The rant also motivated a number of lawyers to call offering to help the lady whose credit was decimated by a lender over a 5 cent underpayment. This lender is owned by J.P. Morgan Chase, certain to be a big beneficiary of a bailout if it happens. It is my hope it does not. I will keep you up to date on this matter as it seems to have hit a real cord with many of my readers. The lawyers are starting to work and I should have some news in a few weeks. Let’s hope so.
Now, to the meat of the newsletter.
SOME OTHER REASONS I LIKE FLPS
In last week’s newsletter I explained that the main reason I like Family Limited Partnerships is that they are a great tool for separating ownership from control.
This week I promised to share a few other reasons I like FLPs for estate planning and Asset Protection purposes.
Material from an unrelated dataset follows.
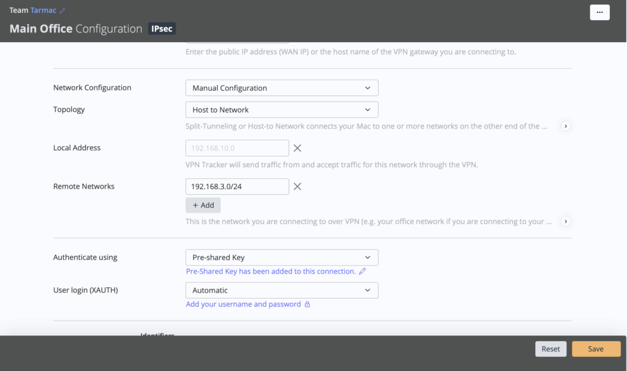Open the Authenticate using dropdown
The height and width of the screenshot is (371, 627).
[x=282, y=258]
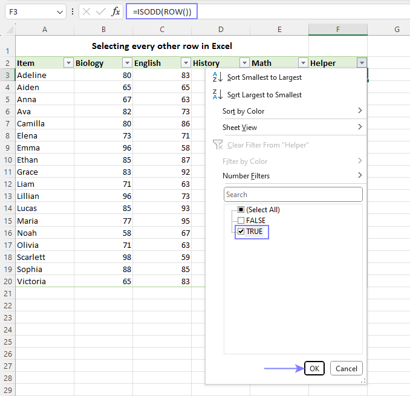
Task: Toggle the (Select All) checkbox
Action: pos(241,210)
One of the main reasons I like FLPs is that they can be used as tools to help reduce estate taxes. There are many techniques, but they all revolve around reducing the value of assets passing to a new generation. |
How does this work? Again, there are many variations on this theme, but they all center on the issue that ownership without control is worth less, sometimes substantially less, than ownership with control.
How is this reduction in value accomplished? Again, it comes down to the wonderful capacity of a limited partnership agreement to separate ownership from control. This is best explained by an oversimplified but useful example.
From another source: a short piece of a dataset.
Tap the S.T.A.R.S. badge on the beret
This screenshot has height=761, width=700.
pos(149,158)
Let’s assume that you want to pass an interest in a business upon death or before to a child. You could simply give the child the interest. If this interest consisted of 80 percent and allowed the child all the rights and benefits of ownership including the right to vote, the transfer will generate a tax on the full fair market value of the interest transferred. Instead, if the same business were owned by a FLP and the child received the same interest in the form of a limited partnership interest, the child would be receiving a less valuable interest. WHY? Simple, the child can’t exercise any control over the business if all he has is a limited partnership interest. There is no vote. No right to control the company. I have seen estate planners take a reduction for lack of control of 50 and even 60 percent.
This technique is common and often overused and abused; however, it does work. If you are not a pig and are reasonable in your valuation, it works well [isn’t this normally the case!).
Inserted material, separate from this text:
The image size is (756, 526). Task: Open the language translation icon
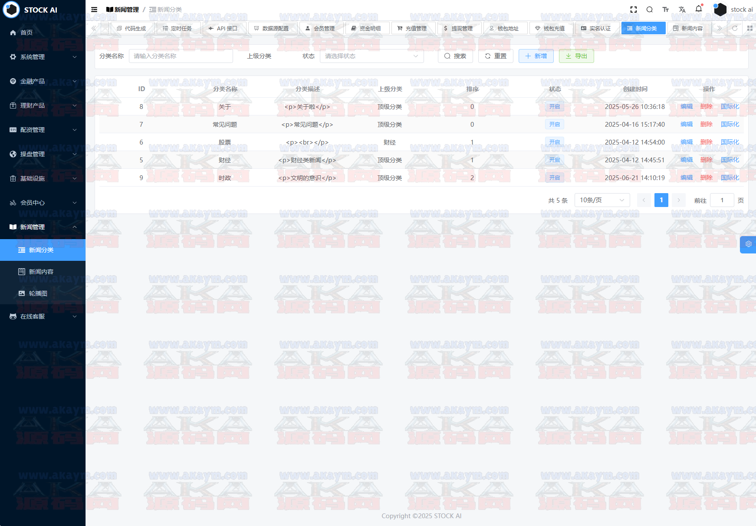[682, 10]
Note that similar planning is possible with corporations transferring stock (it’s pretty straight forward to put restrictions on the stock which reduces its value) and also with membership interests in LLCs. The problem with using LLCs to create different classes of membership interests is that you need to be a very good wordsmith to do this well, while it is nearly automatic with a FLP.
I also like FLPs because they are easy to form, operate and relatively inexpensive.
Remember my rule that all important assets and businesses should be in separate, stand alone entities. Always divide and conqueror. With that said, also remember not to fall for the bull that FLPs are great stand alone Asset Protection entities because they are not. They are a good start but not enough alone.
Next week I take on LLCs and then I will be moving on to techniques to help when you have a bad real estate loan or are upside down in a piece of real estate.
One thing is for sure, with the economy melting down, Asset Protection Planning is more important than ever.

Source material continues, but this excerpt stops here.